From ea074ecb20e88dab91c08dc8aa77eb268de10585 Mon Sep 17 00:00:00 2001
From: Michail Nikolaev <michail.nikolaev@gmail.com>
Date: Sun, 23 Jan 2022 20:47:56 +0300
Subject: [PATCH v9 3/3] docs

---
 src/backend/access/nbtree/README | 35 ++++++++++++++++++++++----------
 src/backend/storage/page/README  |  8 +++++---
 2 files changed, 29 insertions(+), 14 deletions(-)

diff --git a/src/backend/access/nbtree/README b/src/backend/access/nbtree/README
index 5529afc1fe..a52936cea4 100644
--- a/src/backend/access/nbtree/README
+++ b/src/backend/access/nbtree/README
@@ -734,17 +734,30 @@ lax about how same-level locks are acquired during recovery (most kinds
 of readers could still move right to recover if we didn't couple
 same-level locks), but we prefer to be conservative here.
 
-During recovery all index scans start with ignore_killed_tuples = false
-and we never set kill_prior_tuple. We do this because the oldest xmin
-on the standby server can be older than the oldest xmin on the primary
-server, which means tuples can be marked LP_DEAD even when they are
-still visible on the standby. We don't WAL log tuple LP_DEAD bits, but
-they can still appear in the standby because of full page writes. So
-we must always ignore them in standby, and that means it's not worth
-setting them either.  (When LP_DEAD-marked tuples are eventually deleted
-on the primary, the deletion is WAL-logged.  Queries that run on a
-standby therefore get much of the benefit of any LP_DEAD setting that
-takes place on the primary.)
+There is some complexity in using LP_DEAD bits during recovery. Generally,
+bits could be set and read by scan, but there is a possibility to meet
+the bit applied on the primary. We don't WAL log tuple LP_DEAD bits, but
+they can still appear on the standby because of the full-page writes. Such
+a cause could cause MVCC failures because the oldest xmin on the standby
+server can be older than the oldest xmin on the primary server, which means
+tuples can be marked LP_DEAD even when they are still visible on the standby.
+
+To prevent such failure, we mark pages with LP_DEAD bits set by standby with a
+special flag. In the case of FPW from primary the flag is always cleared while
+applying the full page write, so, LP_DEAD received from primary is ignored on
+standby. Also, standby clears all LP_DEAD set by primary on the page before
+setting of own bits.
+
+There are restrictions on settings LP_DEAD bits by the standby related to
+minRecoveryPoint value. In case of crash recovery standby will start to process
+queries after replaying WAL to minRecoveryPoint position (some kind of rewind to
+the previous state). A the same time setting of LP_DEAD bits are not protected
+by WAL in any way. So, to mark tuple as dead we must be sure it was "killed"

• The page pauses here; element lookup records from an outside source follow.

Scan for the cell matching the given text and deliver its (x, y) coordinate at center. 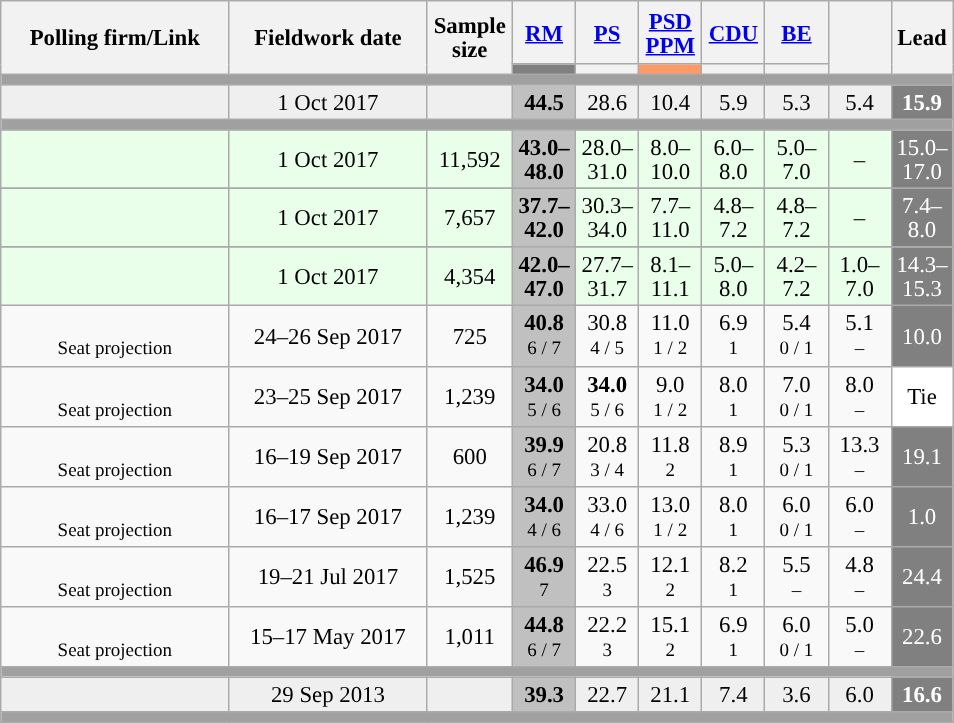
27.7–31.7 (608, 278)
Tie (922, 396)
4.2–7.2 (796, 278)
5.0– (860, 637)
5.30 / 1 (796, 456)
23–25 Sep 2017 (328, 396)
5.9 (734, 102)
3.6 (796, 694)
29 Sep 2013 (328, 694)
7.00 / 1 (796, 396)
CDU (734, 32)
46.97 (544, 576)
BE (796, 32)
34.04 / 6 (544, 516)
28.6 (608, 102)
15.9 (922, 102)
20.83 / 4 (608, 456)
19–21 Jul 2017 (328, 576)
24.4 (922, 576)
1.0 (922, 516)
8.0– (860, 396)
1,011 (470, 637)
16–17 Sep 2017 (328, 516)
7.7–11.0 (670, 218)
11.82 (670, 456)
14.3–15.3 (922, 278)
22.7 (608, 694)
15.0–17.0 (922, 160)
4,354 (470, 278)
30.84 / 5 (608, 336)
5.40 / 1 (796, 336)
Sample size (470, 38)
8.0–10.0 (670, 160)
5.0–8.0 (734, 278)
8.91 (734, 456)
7,657 (470, 218)
4.8– (860, 576)
22.23 (608, 637)
6.0 (860, 694)
39.3 (544, 694)
5.4 (860, 102)
8.1–11.1 (670, 278)
15–17 May 2017 (328, 637)
11,592 (470, 160)
19.1 (922, 456)
1,525 (470, 576)
600 (470, 456)
43.0–48.0 (544, 160)
39.96 / 7 (544, 456)
6.0– (860, 516)
22.53 (608, 576)
10.4 (670, 102)
7.4–8.0 (922, 218)
42.0–47.0 (544, 278)
21.1 (670, 694)
7.4 (734, 694)
Lead (922, 38)
10.0 (922, 336)
28.0–31.0 (608, 160)
15.12 (670, 637)
5.1– (860, 336)
11.01 / 2 (670, 336)
PS (608, 32)
16.6 (922, 694)
16–19 Sep 2017 (328, 456)
5.5– (796, 576)
44.5 (544, 102)
40.86 / 7 (544, 336)
13.01 / 2 (670, 516)
725 (470, 336)
6.0–8.0 (734, 160)
37.7–42.0 (544, 218)
30.3–34.0 (608, 218)
1.0–7.0 (860, 278)
Fieldwork date (328, 38)
9.01 / 2 (670, 396)
5.0–7.0 (796, 160)
RM (544, 32)
24–26 Sep 2017 (328, 336)
Polling firm/Link (115, 38)
33.04 / 6 (608, 516)
13.3– (860, 456)
PSDPPM (670, 32)
22.6 (922, 637)
5.3 (796, 102)
12.12 (670, 576)
44.86 / 7 (544, 637)
8.21 (734, 576)
Pinpoint the cell where the given text exists, returning its (x, y) midpoint coordinate. 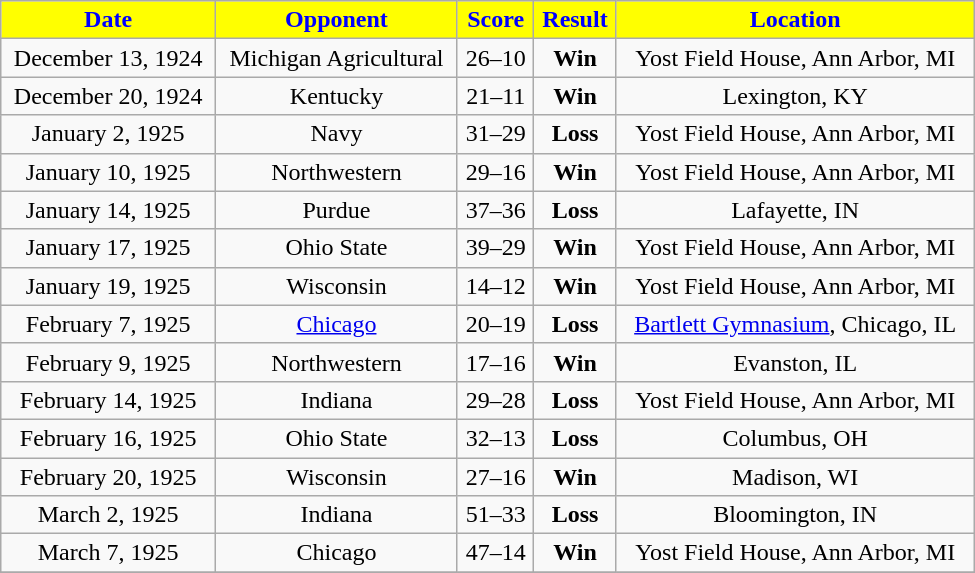
February 14, 1925 (108, 400)
January 19, 1925 (108, 286)
17–16 (495, 362)
March 7, 1925 (108, 553)
Navy (336, 134)
Madison, WI (795, 477)
January 10, 1925 (108, 172)
51–33 (495, 515)
January 17, 1925 (108, 248)
Purdue (336, 210)
Opponent (336, 20)
29–16 (495, 172)
37–36 (495, 210)
31–29 (495, 134)
February 9, 1925 (108, 362)
January 14, 1925 (108, 210)
21–11 (495, 96)
February 7, 1925 (108, 324)
47–14 (495, 553)
January 2, 1925 (108, 134)
Columbus, OH (795, 438)
Michigan Agricultural (336, 58)
February 16, 1925 (108, 438)
Lafayette, IN (795, 210)
Score (495, 20)
20–19 (495, 324)
December 13, 1924 (108, 58)
Result (575, 20)
February 20, 1925 (108, 477)
Evanston, IL (795, 362)
Bloomington, IN (795, 515)
26–10 (495, 58)
32–13 (495, 438)
December 20, 1924 (108, 96)
14–12 (495, 286)
Bartlett Gymnasium, Chicago, IL (795, 324)
Lexington, KY (795, 96)
Date (108, 20)
29–28 (495, 400)
Location (795, 20)
March 2, 1925 (108, 515)
Kentucky (336, 96)
39–29 (495, 248)
27–16 (495, 477)
Locate the cell with the specified text and output its [x, y] center coordinate. 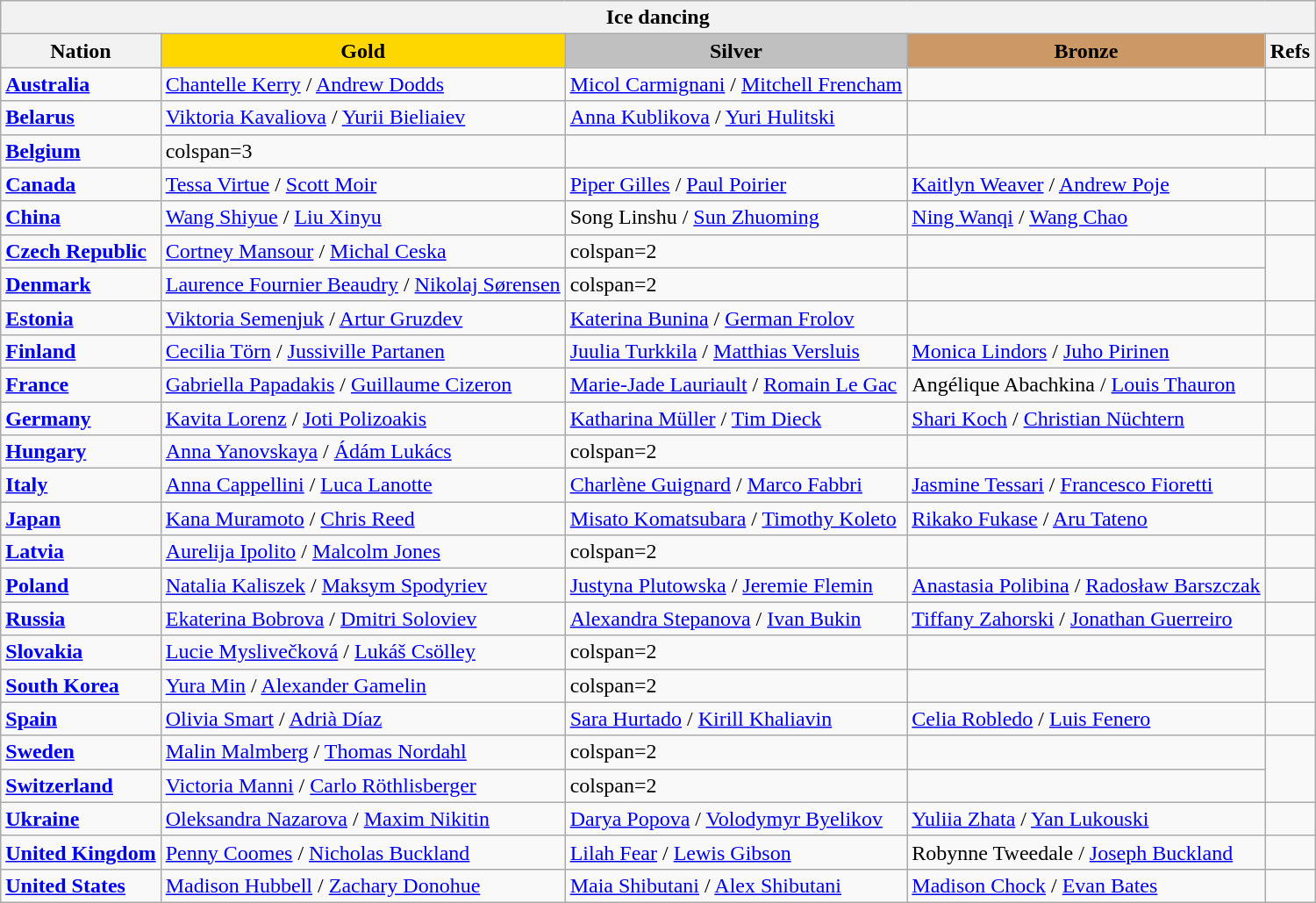
Aurelija Ipolito / Malcolm Jones [363, 552]
Gold [363, 51]
Belgium [81, 151]
Lilah Fear / Lewis Gibson [736, 852]
Wang Shiyue / Liu Xinyu [363, 218]
Laurence Fournier Beaudry / Nikolaj Sørensen [363, 284]
Monica Lindors / Juho Pirinen [1086, 351]
Jasmine Tessari / Francesco Fioretti [1086, 485]
Lucie Myslivečková / Lukáš Csölley [363, 652]
Natalia Kaliszek / Maksym Spodyriev [363, 585]
Hungary [81, 452]
Kavita Lorenz / Joti Polizoakis [363, 418]
Ekaterina Bobrova / Dmitri Soloviev [363, 619]
Anna Cappellini / Luca Lanotte [363, 485]
Darya Popova / Volodymyr Byelikov [736, 819]
Misato Komatsubara / Timothy Koleto [736, 519]
Alexandra Stepanova / Ivan Bukin [736, 619]
Sweden [81, 752]
United States [81, 885]
Viktoria Kavaliova / Yurii Bieliaiev [363, 118]
Nation [81, 51]
Ice dancing [658, 18]
Bronze [1086, 51]
Katerina Bunina / German Frolov [736, 318]
Refs [1290, 51]
Anna Yanovskaya / Ádám Lukács [363, 452]
Australia [81, 84]
Anastasia Polibina / Radosław Barszczak [1086, 585]
Katharina Müller / Tim Dieck [736, 418]
Poland [81, 585]
Juulia Turkkila / Matthias Versluis [736, 351]
Kaitlyn Weaver / Andrew Poje [1086, 184]
Malin Malmberg / Thomas Nordahl [363, 752]
Justyna Plutowska / Jeremie Flemin [736, 585]
Charlène Guignard / Marco Fabbri [736, 485]
Oleksandra Nazarova / Maxim Nikitin [363, 819]
Finland [81, 351]
Germany [81, 418]
Japan [81, 519]
Slovakia [81, 652]
Piper Gilles / Paul Poirier [736, 184]
Estonia [81, 318]
Silver [736, 51]
Madison Hubbell / Zachary Donohue [363, 885]
Czech Republic [81, 251]
Spain [81, 719]
United Kingdom [81, 852]
Russia [81, 619]
Tiffany Zahorski / Jonathan Guerreiro [1086, 619]
Anna Kublikova / Yuri Hulitski [736, 118]
Cecilia Törn / Jussiville Partanen [363, 351]
Maia Shibutani / Alex Shibutani [736, 885]
Yuliia Zhata / Yan Lukouski [1086, 819]
Song Linshu / Sun Zhuoming [736, 218]
Italy [81, 485]
Penny Coomes / Nicholas Buckland [363, 852]
South Korea [81, 685]
Yura Min / Alexander Gamelin [363, 685]
Robynne Tweedale / Joseph Buckland [1086, 852]
Tessa Virtue / Scott Moir [363, 184]
Switzerland [81, 785]
Viktoria Semenjuk / Artur Gruzdev [363, 318]
France [81, 384]
Belarus [81, 118]
Cortney Mansour / Michal Ceska [363, 251]
Celia Robledo / Luis Fenero [1086, 719]
Latvia [81, 552]
Kana Muramoto / Chris Reed [363, 519]
Rikako Fukase / Aru Tateno [1086, 519]
Canada [81, 184]
Madison Chock / Evan Bates [1086, 885]
Olivia Smart / Adrià Díaz [363, 719]
Ning Wanqi / Wang Chao [1086, 218]
colspan=3 [363, 151]
Denmark [81, 284]
Ukraine [81, 819]
Micol Carmignani / Mitchell Frencham [736, 84]
Victoria Manni / Carlo Röthlisberger [363, 785]
Gabriella Papadakis / Guillaume Cizeron [363, 384]
Marie-Jade Lauriault / Romain Le Gac [736, 384]
Shari Koch / Christian Nüchtern [1086, 418]
China [81, 218]
Chantelle Kerry / Andrew Dodds [363, 84]
Angélique Abachkina / Louis Thauron [1086, 384]
Sara Hurtado / Kirill Khaliavin [736, 719]
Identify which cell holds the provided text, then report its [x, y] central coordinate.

+before minRecoveryPoint (comparing the LSN of commit record). Another valid
+option is to compare "killer" LSN with index page LSN because minRecoveryPoint
+would be moved forward when the index page flushed. Also, in some cases xid of
+"killer" is unknown - for example, tuples were cleared by XLOG_HEAP2_PRUNE.
+In that case, we compare the LSN of the heap page to index page LSN.
 
 Note that we talk about scans that are started during recovery. We go to
 a little trouble to allow a scan to start during recovery and end during
diff --git a/src/backend/storage/page/README b/src/backend/storage/page/README
index e30d7ac59a..1fd0cb29cb 100644
--- a/src/backend/storage/page/README
+++ b/src/backend/storage/page/README
@@ -59,6 +59,8 @@ even if it is a very bad thing for the user.
 New WAL records cannot be written during recovery, so hint bits set during
 recovery must not dirty the page if the buffer is not already dirty, when
 checksums are enabled.  Systems in Hot-Standby mode may benefit from hint bits
-being set, but with checksums enabled, a page cannot be dirtied after setting a
-hint bit (due to the torn page risk). So, it must wait for full-page images
-containing the hint bit updates to arrive from the primary.
+being set, but with checksums enabled, a page cannot be dirtied because setting
+a hint bit (due to the torn page risk). So, it must wait for full-page images
+containing the hint bit updates to arrive from the primary. But if the page is
+already dirty or dirtied later by WAL replay - hint bits may be flushed on
+standby. Also, as result, checksums on primary and standby could differ.
-- 
2.33.1